# Data provided

##############################

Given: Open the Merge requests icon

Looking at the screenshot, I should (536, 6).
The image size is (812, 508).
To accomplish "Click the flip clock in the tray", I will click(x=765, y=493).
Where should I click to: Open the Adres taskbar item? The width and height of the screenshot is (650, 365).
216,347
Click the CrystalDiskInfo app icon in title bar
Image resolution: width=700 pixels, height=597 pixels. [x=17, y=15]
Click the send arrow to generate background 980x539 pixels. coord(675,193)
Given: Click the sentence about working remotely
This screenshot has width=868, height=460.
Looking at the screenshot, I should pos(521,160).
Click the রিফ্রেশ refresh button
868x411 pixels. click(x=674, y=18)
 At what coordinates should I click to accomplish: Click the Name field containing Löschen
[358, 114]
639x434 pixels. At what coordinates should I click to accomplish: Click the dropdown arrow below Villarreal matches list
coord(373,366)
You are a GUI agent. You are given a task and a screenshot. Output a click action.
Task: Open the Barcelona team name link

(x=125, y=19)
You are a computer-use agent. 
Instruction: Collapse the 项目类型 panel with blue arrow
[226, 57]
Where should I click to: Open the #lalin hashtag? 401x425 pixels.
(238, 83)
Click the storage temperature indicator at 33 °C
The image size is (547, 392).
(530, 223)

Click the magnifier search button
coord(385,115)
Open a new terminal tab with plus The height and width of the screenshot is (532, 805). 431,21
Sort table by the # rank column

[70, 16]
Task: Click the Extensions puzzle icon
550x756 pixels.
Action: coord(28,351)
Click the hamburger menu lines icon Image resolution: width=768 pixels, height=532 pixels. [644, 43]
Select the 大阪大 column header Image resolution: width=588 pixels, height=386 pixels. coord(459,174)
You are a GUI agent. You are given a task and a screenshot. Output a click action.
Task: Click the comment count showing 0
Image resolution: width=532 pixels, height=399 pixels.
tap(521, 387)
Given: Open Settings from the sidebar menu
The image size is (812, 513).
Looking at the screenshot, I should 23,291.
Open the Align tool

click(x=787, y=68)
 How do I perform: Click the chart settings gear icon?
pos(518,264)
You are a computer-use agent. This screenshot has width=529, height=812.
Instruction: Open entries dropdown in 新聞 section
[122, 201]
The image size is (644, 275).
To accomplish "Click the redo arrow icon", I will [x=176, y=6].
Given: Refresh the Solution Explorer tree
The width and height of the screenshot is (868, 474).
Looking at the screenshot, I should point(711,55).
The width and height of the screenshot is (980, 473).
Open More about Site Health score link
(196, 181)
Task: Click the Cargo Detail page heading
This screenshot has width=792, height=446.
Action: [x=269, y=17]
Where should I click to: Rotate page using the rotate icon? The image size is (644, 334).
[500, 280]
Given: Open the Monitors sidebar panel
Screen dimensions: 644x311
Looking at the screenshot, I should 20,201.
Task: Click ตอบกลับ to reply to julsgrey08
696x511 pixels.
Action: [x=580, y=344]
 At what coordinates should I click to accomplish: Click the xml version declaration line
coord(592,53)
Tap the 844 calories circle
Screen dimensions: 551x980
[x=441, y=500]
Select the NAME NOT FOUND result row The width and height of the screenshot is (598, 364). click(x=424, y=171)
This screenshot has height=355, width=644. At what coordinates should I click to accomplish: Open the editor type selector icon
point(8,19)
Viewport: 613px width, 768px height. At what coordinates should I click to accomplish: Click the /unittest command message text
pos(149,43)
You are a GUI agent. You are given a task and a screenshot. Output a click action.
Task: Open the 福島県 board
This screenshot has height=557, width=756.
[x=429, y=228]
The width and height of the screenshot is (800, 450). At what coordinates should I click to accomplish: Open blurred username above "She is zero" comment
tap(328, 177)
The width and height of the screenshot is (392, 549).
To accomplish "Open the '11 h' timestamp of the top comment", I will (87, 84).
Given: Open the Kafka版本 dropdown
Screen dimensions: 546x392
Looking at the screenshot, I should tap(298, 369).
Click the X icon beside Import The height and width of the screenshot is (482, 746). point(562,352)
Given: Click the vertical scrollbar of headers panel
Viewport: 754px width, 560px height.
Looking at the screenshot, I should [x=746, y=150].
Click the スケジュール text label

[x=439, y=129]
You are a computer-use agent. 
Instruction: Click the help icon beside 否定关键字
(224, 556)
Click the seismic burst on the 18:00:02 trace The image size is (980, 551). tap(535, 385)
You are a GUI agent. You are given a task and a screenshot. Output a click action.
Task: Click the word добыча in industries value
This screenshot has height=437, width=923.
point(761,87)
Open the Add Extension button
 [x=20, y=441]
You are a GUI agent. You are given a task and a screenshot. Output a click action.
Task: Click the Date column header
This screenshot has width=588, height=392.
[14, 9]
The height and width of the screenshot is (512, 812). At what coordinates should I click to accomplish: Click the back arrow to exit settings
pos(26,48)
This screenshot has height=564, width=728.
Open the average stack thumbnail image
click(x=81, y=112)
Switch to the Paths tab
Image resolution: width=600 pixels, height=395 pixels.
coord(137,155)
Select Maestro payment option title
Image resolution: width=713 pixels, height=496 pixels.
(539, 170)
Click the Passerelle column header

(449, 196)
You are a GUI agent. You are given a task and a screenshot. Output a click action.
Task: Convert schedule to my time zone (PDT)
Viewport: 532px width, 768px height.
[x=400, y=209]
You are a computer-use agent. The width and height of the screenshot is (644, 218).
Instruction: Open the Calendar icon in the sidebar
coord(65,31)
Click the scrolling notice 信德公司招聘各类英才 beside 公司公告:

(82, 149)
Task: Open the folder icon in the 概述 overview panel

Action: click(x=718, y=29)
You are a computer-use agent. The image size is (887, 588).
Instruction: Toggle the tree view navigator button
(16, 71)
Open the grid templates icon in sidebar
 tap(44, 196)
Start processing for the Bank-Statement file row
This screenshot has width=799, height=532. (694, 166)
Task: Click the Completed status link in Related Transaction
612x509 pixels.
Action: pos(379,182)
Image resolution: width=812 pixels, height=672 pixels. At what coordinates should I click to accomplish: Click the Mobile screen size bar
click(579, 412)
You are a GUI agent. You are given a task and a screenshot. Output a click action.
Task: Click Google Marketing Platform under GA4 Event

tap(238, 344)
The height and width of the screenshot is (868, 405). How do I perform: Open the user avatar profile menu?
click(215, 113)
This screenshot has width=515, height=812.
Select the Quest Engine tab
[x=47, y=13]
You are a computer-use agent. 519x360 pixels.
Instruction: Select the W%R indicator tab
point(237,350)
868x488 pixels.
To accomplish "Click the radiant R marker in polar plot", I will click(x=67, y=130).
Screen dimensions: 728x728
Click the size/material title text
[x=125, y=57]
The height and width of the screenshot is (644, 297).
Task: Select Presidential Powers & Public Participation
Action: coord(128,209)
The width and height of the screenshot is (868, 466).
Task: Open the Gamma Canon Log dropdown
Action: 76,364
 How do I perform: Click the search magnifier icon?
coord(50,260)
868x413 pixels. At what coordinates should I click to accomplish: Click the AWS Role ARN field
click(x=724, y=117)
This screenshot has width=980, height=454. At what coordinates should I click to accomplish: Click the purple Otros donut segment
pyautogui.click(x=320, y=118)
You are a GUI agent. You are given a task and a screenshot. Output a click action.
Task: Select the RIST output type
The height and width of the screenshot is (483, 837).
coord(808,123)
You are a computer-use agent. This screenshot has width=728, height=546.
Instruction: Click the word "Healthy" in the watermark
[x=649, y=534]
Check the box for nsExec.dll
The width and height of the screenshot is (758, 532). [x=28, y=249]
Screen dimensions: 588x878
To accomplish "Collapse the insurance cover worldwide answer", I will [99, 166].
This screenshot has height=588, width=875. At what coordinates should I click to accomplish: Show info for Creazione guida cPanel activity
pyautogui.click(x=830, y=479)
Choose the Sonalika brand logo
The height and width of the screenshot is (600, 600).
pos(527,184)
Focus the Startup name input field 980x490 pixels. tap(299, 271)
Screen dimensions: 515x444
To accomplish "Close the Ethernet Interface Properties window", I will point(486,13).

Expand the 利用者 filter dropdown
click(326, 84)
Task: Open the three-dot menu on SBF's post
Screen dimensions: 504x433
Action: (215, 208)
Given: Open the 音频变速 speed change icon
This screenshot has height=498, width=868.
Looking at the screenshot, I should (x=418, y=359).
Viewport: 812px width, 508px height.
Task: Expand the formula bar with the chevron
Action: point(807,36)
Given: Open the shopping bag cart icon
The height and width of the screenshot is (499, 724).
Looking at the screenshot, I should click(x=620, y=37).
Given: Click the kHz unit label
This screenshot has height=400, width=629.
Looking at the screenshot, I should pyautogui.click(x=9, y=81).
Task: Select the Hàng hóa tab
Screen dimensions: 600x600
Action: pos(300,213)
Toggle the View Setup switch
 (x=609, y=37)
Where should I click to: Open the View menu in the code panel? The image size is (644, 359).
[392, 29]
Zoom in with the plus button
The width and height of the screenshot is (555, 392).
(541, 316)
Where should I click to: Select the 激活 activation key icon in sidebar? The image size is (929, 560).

##############################

# Exercise
What lines of the listing contain the word "will"? Copy them all.

# Final answer
To accomplish "Click the flip clock in the tray", I will click(x=765, y=493).
To accomplish "Click the redo arrow icon", I will [x=176, y=6].
To accomplish "Open the '11 h' timestamp of the top comment", I will (87, 84).
To accomplish "Click the radiant R marker in polar plot", I will click(x=67, y=130).
To accomplish "Collapse the insurance cover worldwide answer", I will [99, 166].
To accomplish "Close the Ethernet Interface Properties window", I will point(486,13).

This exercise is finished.